GENEVA (EJP) --- One of Switzerland’s largest supermarket chains has waded into the controversy over the labelling of West Bank settlement produce by announcing it will no longer brand settlement-sourced products as coming from Israel.
Migros claims the move is not a mark of support for pro-Palestinian boycott movements but is simply to designed to offer the customer “greater transparency” and fall in line with Swiss and UN condemnation of the settlements.
Migros spokesman Monika Weibel denied Tuesday’s decision constitutes a boycott, insisting the chain wants “to let customers decide which products they want to buy”. The supermarket previously issued generic ‘Made in Israel’ labels for settlement produce.
The news comes in the wake of similar developments in South Africa, following the country’s Department of Trade and Industry’s decision to cease labelling products originating from West Bank settlements as Israeli products. Instead the labels would indicate the products were “made in Occupied Palestinian Territories”. Affected products would include Ahava and Soda Stream.

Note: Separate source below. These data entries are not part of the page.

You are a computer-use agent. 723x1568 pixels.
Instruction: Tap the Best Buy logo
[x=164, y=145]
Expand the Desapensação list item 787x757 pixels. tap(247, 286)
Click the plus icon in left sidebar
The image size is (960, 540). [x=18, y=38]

Israel reacted with outrage to the move by trade minister Rob Davies, which it claims is targeted, considering similar laws do not apply to products originating from other conflicted territories, such s the Falklands, Kashmir or north Cyprus.
Israeli foreign ministry spokesman Paul Hirschson said the ministry would be taking up the matter the South African ambassador and alluded to obvious comparisons being made between Apartheid South Africa and Israel:
“The singing out of one side of one conflict out of all the conflict in the world is verging on racism”, he said, adding “this is sad coming from South Africa, which should know better”.

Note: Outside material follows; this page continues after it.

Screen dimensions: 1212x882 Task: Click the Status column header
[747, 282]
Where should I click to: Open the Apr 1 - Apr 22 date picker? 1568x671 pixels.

Palestinian groups, however, greeted the move as “significant”, with a joint statement by Palestinian lobby groups in South Africa paying tribute to legislation which would “render Israeli trade with South Africa far more difficult and is a serious setback for Israeli companies wanting to do business in South Africa”.
EU member state Denmark also announced earlier this month it would begin marking Israeli goods originating in Judea and Samaria with a special label. In an interview with a Danish newspaper, Danish Foreign Minister Villy Sovndal explained the government’s decision:
“This is a step that clearly shows consumers that the products are produced under conditions that the Danish government, but also European governments, do not approve of. It will then be up to the consumers whether they choose to buy the products or not.”

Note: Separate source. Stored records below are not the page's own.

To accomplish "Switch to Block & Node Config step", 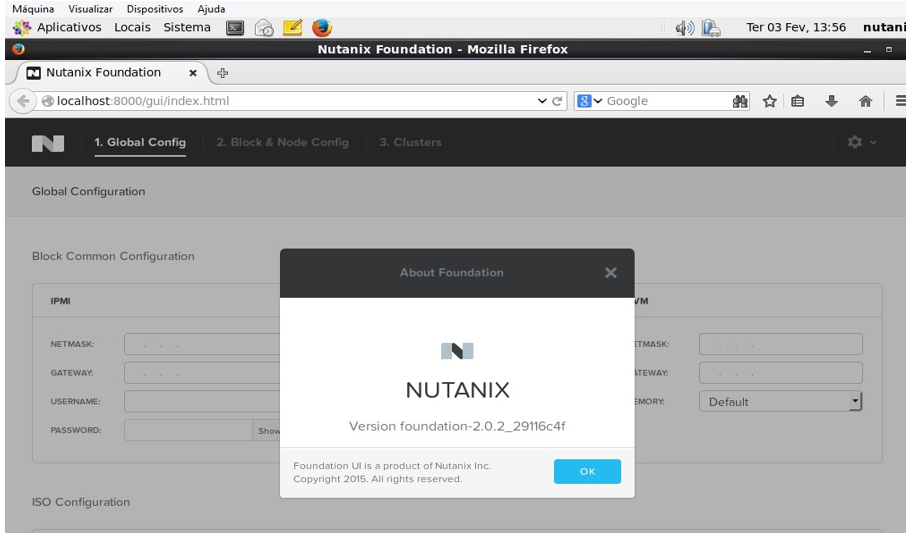I will [282, 142].
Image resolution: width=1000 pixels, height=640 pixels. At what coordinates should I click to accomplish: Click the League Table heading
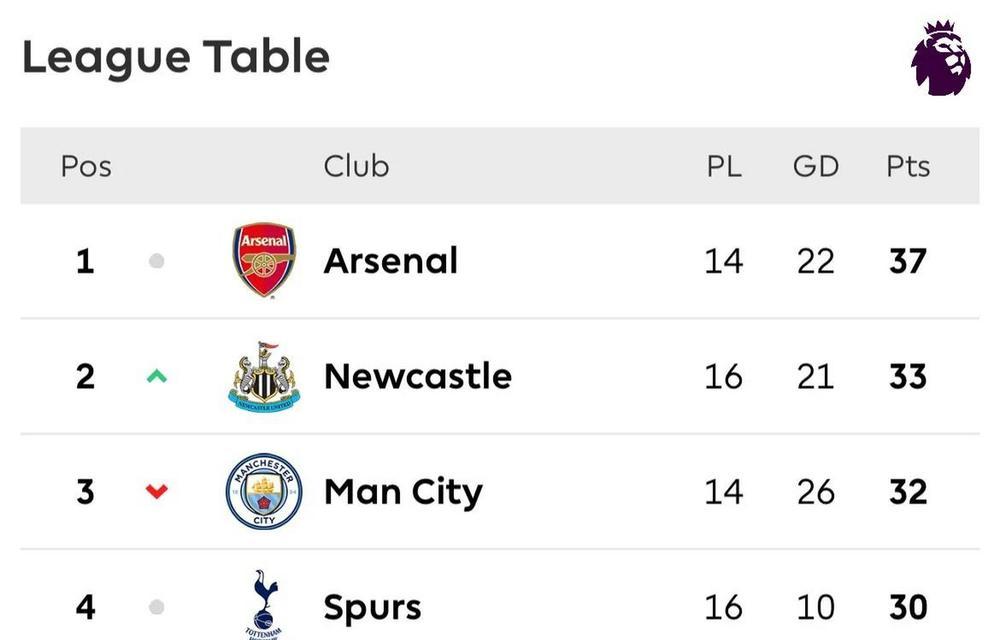[176, 59]
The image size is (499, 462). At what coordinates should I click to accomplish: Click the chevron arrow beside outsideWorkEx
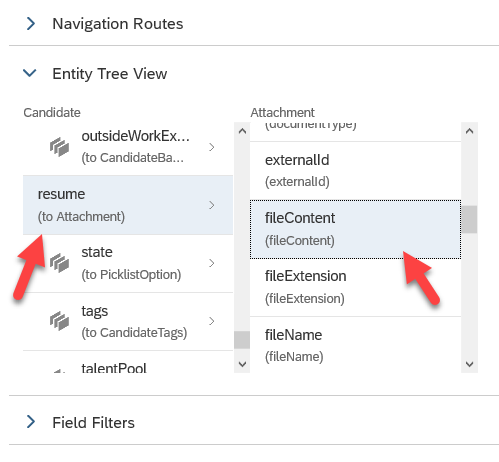point(212,147)
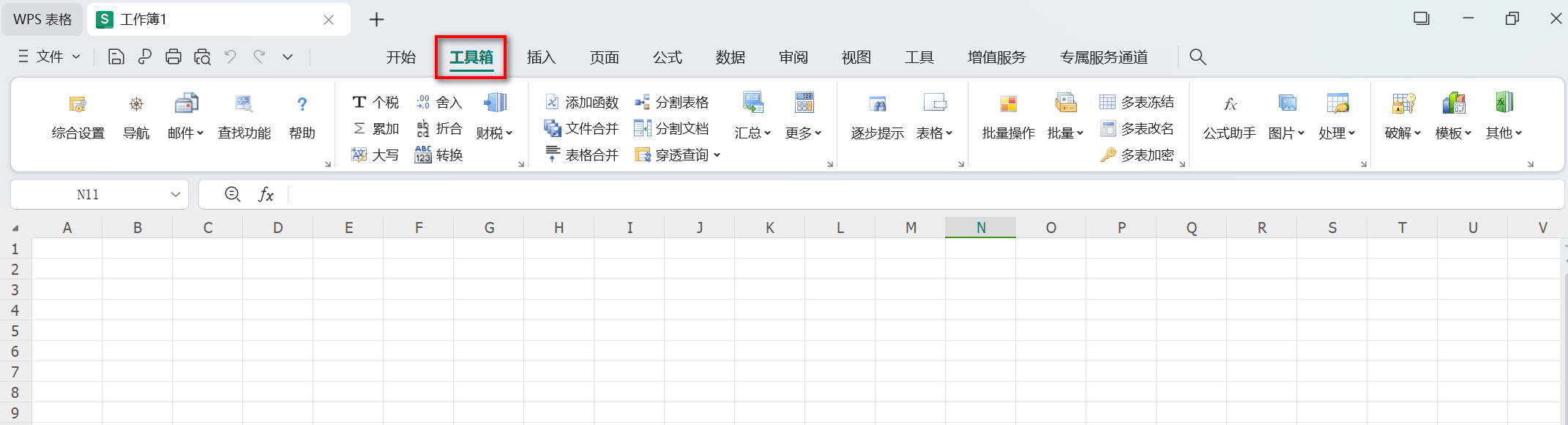
Task: Open the 穿透查询 dropdown menu
Action: [x=678, y=155]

Sovndal denied the measure constituted a boycott of Israeli products, but instead targeted goods originating in illegal West Bank settlements. He added the labelling, designed to help consumers to differentiate between Israel and West Bank produce, would be the choice of individual supermarkets to adopt.
According to figures released earlier this year by CICAD, a Geneva-based organisation that coordinates the fight against anti-Semitism and defamation, the number of reported anti-Semitic acts in Switzerland in 2011 showed an increase of 28% from the previous year.
CICAD President Alain Bruno Levy attributed the resurgence of anti-Semitism to an increase in anti-Israel feeling: “The conspiracy theory resurfaced, especially via the internet. The conflict in the Middle East also fuels anti-Semitism.”
Approximately 18,000 Jews live in Switzerland, predominantly in Geneva and Zurich.
The Swiss government had released a statement saying: “The colonisation of occupied Palestinian territory, both in East Jerusalem and the West Bank, is illegal and constitutes a violation of international law.”